Although it is formed in the same step as T, it may be formed in different steps, and the same effect as that of the above-described embodiment is obtained.

Further, in the above-described embodiment, by setting the area of the anode of the Schottky diode wider than the area of the gate of the MESFET in the first stage of the internal circuit, the reverse breakdown voltage of the Schottky diode is higher than the reverse breakdown voltage of the MESFET in the first stage of the internal circuit. Although it has been set low, the reverse breakdown voltage of this diode may be set lower than the reverse breakdown voltage of the MESFET by adjusting the concentration of the ion-implanted layers of the MESFET and the Schottky diode. Play.

As described above, according to the present invention, the protection diode is F
The FET has a forward drop voltage and a reverse breakdown voltage lower than a predetermined forward drop voltage and a predetermined reverse breakdown voltage of the parasitic Schottky diode between the gate electrode and the source of the ET, and the gate electrode of the FET has an input terminal via a resistor. Since it is connected to the FET, the forward current and the reverse flakes down current flowing in the parasitic Schottky diode of the FET can be reduced, and the overcurrent breakdown due to the surge of the gate electrode of the FET can be prevented.
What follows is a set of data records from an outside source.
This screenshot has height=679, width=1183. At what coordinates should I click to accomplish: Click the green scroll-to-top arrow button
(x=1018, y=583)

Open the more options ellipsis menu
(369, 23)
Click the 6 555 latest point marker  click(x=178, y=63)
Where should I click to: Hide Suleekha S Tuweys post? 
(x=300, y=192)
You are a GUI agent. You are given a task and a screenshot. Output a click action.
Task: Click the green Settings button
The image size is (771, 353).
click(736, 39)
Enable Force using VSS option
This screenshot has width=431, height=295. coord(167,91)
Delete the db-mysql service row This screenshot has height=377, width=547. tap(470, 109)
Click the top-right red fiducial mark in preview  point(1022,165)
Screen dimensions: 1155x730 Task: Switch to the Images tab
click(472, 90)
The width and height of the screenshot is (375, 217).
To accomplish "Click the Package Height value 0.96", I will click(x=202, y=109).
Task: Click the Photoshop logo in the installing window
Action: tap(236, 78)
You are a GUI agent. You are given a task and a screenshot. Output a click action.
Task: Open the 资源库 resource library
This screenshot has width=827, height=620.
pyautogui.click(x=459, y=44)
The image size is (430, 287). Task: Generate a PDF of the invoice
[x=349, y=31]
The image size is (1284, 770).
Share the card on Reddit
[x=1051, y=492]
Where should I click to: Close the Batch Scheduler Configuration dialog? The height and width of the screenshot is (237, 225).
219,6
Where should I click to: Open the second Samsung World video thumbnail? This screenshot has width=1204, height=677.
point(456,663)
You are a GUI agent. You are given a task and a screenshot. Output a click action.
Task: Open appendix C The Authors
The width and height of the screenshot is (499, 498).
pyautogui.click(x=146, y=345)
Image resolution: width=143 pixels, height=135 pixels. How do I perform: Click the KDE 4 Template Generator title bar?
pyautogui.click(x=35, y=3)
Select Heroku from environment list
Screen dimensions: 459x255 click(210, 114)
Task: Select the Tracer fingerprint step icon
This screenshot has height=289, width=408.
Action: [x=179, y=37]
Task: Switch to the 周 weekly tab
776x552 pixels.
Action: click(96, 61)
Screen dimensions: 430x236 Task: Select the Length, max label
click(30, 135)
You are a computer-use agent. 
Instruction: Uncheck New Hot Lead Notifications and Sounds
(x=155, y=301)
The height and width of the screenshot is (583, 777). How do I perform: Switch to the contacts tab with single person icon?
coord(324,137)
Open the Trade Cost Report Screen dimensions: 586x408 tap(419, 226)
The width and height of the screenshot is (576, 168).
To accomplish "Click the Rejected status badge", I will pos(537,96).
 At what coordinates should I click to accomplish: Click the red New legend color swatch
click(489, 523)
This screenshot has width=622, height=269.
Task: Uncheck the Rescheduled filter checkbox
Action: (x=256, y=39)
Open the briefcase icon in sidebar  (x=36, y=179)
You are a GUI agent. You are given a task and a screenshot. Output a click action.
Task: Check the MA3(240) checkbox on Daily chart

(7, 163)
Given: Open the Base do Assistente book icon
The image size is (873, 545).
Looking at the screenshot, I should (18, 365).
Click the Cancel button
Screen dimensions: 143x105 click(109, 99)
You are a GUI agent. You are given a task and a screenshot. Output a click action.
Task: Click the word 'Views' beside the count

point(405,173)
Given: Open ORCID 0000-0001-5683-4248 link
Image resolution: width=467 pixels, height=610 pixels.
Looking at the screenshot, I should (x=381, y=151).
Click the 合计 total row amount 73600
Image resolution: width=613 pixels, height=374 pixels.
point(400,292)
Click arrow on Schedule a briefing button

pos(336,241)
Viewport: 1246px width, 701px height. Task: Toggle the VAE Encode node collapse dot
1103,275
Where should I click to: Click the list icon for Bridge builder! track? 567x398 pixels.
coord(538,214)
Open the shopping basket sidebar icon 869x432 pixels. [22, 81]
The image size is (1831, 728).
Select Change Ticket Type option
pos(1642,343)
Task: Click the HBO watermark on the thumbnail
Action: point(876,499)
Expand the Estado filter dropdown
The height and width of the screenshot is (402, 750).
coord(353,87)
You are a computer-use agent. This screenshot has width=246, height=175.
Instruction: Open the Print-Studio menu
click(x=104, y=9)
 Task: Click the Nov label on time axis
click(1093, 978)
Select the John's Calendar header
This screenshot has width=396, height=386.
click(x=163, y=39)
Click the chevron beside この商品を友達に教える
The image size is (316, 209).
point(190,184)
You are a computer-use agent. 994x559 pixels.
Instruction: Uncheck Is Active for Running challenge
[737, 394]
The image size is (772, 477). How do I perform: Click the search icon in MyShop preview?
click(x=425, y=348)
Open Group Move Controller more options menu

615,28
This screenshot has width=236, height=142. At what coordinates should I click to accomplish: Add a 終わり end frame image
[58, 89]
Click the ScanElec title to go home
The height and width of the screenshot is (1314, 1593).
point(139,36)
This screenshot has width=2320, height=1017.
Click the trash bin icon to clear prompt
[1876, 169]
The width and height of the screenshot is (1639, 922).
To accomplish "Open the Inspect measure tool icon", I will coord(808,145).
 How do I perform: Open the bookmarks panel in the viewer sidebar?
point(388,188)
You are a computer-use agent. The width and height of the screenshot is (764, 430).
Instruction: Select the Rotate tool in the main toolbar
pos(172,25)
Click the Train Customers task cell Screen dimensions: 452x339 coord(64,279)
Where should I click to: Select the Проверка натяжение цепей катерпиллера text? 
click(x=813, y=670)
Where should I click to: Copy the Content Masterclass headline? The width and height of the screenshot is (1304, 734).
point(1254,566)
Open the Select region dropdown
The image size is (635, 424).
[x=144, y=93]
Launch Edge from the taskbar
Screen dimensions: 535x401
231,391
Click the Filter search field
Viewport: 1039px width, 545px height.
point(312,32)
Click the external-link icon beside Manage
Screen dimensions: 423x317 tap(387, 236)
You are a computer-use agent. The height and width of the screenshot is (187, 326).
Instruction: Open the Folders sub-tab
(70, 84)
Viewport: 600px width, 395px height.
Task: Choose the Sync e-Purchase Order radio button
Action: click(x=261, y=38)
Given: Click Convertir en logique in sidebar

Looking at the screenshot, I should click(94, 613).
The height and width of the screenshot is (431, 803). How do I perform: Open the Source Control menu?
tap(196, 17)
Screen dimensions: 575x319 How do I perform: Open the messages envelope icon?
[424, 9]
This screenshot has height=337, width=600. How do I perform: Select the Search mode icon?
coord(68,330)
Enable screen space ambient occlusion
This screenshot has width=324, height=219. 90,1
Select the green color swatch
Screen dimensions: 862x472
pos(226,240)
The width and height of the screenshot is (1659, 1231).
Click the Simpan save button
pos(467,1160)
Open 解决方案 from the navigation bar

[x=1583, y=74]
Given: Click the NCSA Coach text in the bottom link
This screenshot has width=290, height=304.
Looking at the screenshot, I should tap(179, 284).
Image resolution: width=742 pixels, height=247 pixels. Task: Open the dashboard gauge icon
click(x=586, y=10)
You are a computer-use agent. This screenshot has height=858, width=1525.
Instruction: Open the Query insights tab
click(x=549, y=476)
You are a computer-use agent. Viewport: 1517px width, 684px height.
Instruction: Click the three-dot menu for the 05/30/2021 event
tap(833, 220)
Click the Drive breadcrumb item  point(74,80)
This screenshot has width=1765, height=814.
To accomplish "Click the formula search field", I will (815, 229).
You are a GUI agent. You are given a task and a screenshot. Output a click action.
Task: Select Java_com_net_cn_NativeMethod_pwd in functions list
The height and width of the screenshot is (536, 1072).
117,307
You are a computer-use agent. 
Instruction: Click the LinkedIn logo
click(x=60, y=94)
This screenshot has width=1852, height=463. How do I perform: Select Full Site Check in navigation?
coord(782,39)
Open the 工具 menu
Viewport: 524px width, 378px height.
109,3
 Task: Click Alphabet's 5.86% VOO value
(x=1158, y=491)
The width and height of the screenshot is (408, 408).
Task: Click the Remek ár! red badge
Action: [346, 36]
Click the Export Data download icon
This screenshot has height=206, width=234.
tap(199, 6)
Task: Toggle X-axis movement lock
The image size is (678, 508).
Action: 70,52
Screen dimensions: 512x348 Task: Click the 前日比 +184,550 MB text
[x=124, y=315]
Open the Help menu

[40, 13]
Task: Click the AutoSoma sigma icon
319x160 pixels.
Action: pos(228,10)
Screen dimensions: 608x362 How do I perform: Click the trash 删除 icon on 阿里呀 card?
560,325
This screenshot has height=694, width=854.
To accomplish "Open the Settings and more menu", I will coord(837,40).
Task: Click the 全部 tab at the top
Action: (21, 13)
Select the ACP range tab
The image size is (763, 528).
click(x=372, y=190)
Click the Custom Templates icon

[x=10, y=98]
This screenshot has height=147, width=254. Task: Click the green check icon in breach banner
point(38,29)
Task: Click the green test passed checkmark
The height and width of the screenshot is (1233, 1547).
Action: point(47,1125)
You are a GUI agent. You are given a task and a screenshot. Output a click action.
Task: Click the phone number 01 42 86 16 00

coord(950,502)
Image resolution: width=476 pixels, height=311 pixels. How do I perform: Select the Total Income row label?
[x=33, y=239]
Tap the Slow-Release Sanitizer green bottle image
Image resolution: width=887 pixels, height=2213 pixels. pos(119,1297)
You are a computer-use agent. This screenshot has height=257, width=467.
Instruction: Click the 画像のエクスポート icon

[Brief description of drawings]

FIG. 1 is a circuit diagram showing an input portion of an integrated circuit formed on a GaAr substrate as an embodiment of the present invention, and FIG. 2 is a structure of an input protection circuit of the input portion of the integrated circuit shown in FIG. FIG. 3 is a sectional view showing an embodiment of the present invention, FIG. 3 is a circuit diagram showing an input portion of an integrated circuit formed on a GaAs substrate which does not have a conventional input protection circuit, and FIG. 4 is a schematic diagram shown in FIG. FIG. 6 is a characteristic diagram showing current-voltage characteristic curves of a diode (7) and a normally-off type MESFET (3). (1) is an input terminal, (2) is an internal circuit, (3) is a normally-off type M
ESFET, (4) normally-on type MESFET, (5) output terminal of the first stage of the internal circuit, (6) input protection circuit, (7) Schottky diode, (8) resistor, (9) GaAs substrate , (10) ion implantation layer, (11) gate metal, (12) wiring metal, (A) current-voltage characteristic curve of Schottky diode (7), (B) normally-off type MESFET (3) 2 is a current-voltage characteristic curve of FIG. In the drawings, the same reference numerals indicate the same or corresponding parts.

Claims (2)

[Claims] 1. A gate electrode having a source and a drain formed on the surface of a semiconductor substrate, and having a Schottky junction with the surface of the semiconductor substrate between the source and the drain. , Which has a parasitic Schottky diode having a forward voltage drop and a predetermined reverse breakdown voltage, the gate electrode is connected to the input terminal through a resistor, the source electrode is connected to the ground terminal, and the drain electrode is connected to the output terminal. The field effect transistor and the anode electrode are connected to the input terminal, the cathode electrode is connected to the ground terminal, and the forward drop voltage and the reverse breakdown voltage are respectively set lower than the parasitic Schottky diode. An input protection circuit for a semiconductor integrated circuit having a protection diode. 2. The protection diode is a Schottky diode, the anode electrode is formed in a layer at the same level as the gate electrode of the field effect transistor, and the area of the anode electrode is larger than the area of the gate electrode of the field effect transistor. The input protection circuit for a semiconductor integrated circuit according to claim 1, which is large.